As far as possible, you should have exactly the same Spring
configuration files in your integration tests as in the deployed
environment. One likely point of difference concerns database connection
pooling and transaction infrastructure. If you are deploying to a
full-blown application server, you will probably use its connection pool
(available through JNDI) and JTA implementation. Thus in production you
will use a JndiObjectFactoryBean
or
<jee:jndi-lookup>
for the
DataSource
and
JtaTransactionManager
. JNDI and JTA will not be
available in out-of-container integration tests, so you should use a
combination like the Commons DBCP BasicDataSource
and DataSourceTransactionManager
or
HibernateTransactionManager
for them. You can
factor out this variant behavior into a single XML file, having the
choice between application server and a 'local' configuration separated
from all other configuration, which will not vary between the test and
production environments. In addition, it is advisable to use properties
files for connection settings. See the PetClinic application for an
example.
Consult the following resources for more information about testing:
JUnit: “A programmer-oriented testing framework for Java”. Used by the Spring Framework in its test suite.

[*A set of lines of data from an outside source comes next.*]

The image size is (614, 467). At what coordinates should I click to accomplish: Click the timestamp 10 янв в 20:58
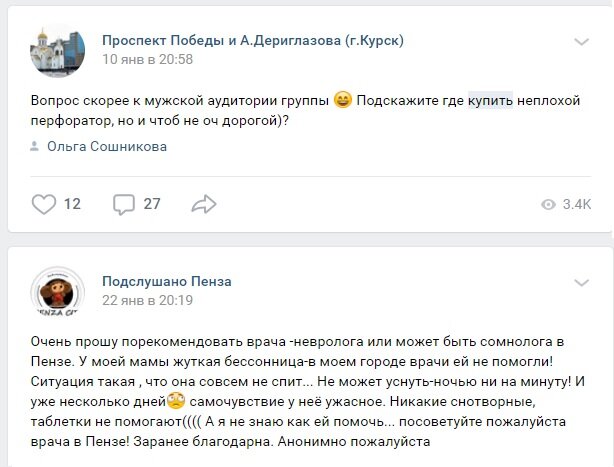point(148,59)
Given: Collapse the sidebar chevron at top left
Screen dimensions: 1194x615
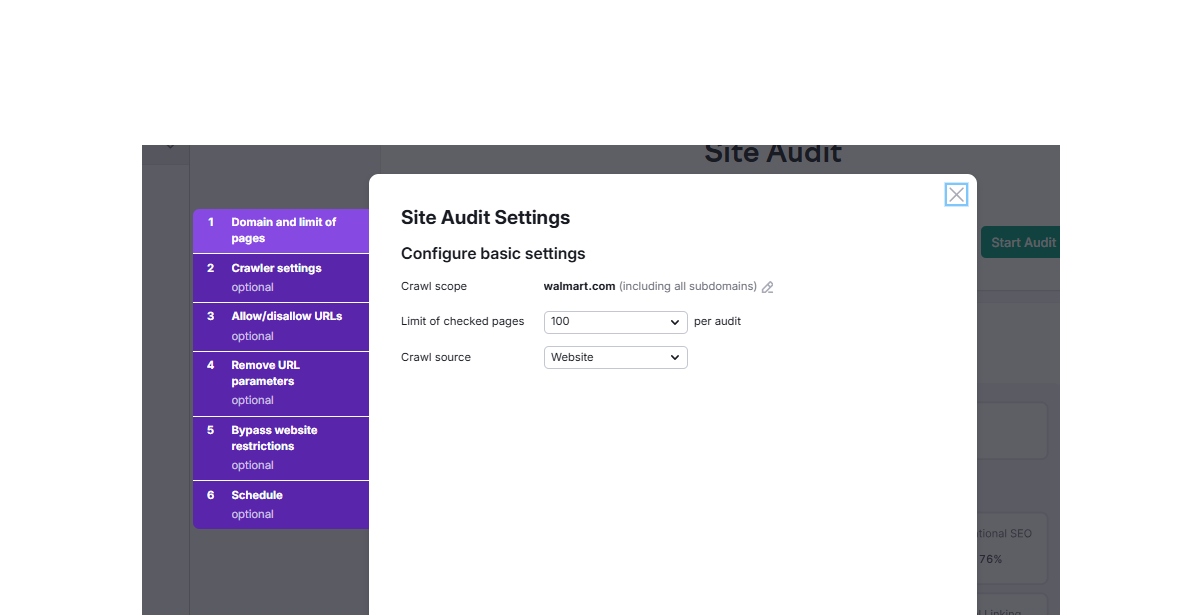Looking at the screenshot, I should tap(170, 148).
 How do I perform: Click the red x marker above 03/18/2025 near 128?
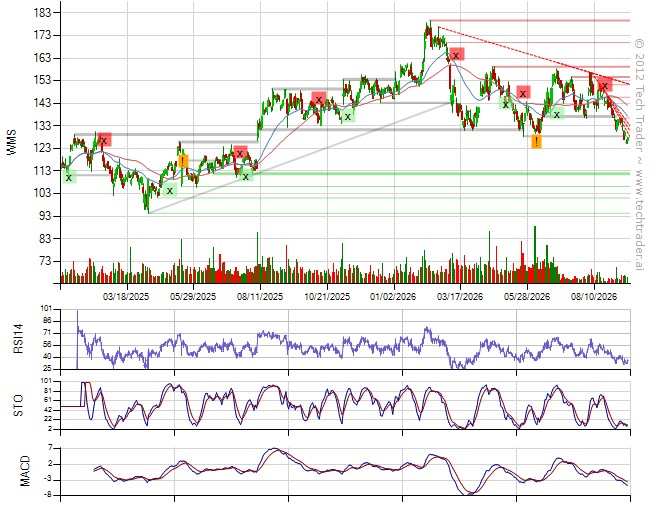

TestNG: A testing framework inspired by JUnit with added support for Java 5 annotations, test groups, data-driven testing, distributed testing, etc.
MockObjects.com: Web site dedicated to mock objects, a technique for improving the design of code within test-driven development.
"Mock Objects": Article in Wikipedia.
EasyMock: Java library “that provides Mock Objects for interfaces (and objects through the class extension) by generating them on the fly using Java's proxy mechanism.” Used by the Spring Framework in its test suite.
JMock: Library that supports test-driven development of Java code with mock objects.
DbUnit: JUnit extension (also usable with Ant and Maven) targeted for database-driven projects that, among other things, puts your database into a known state between test runs.
Grinder: Java load testing framework.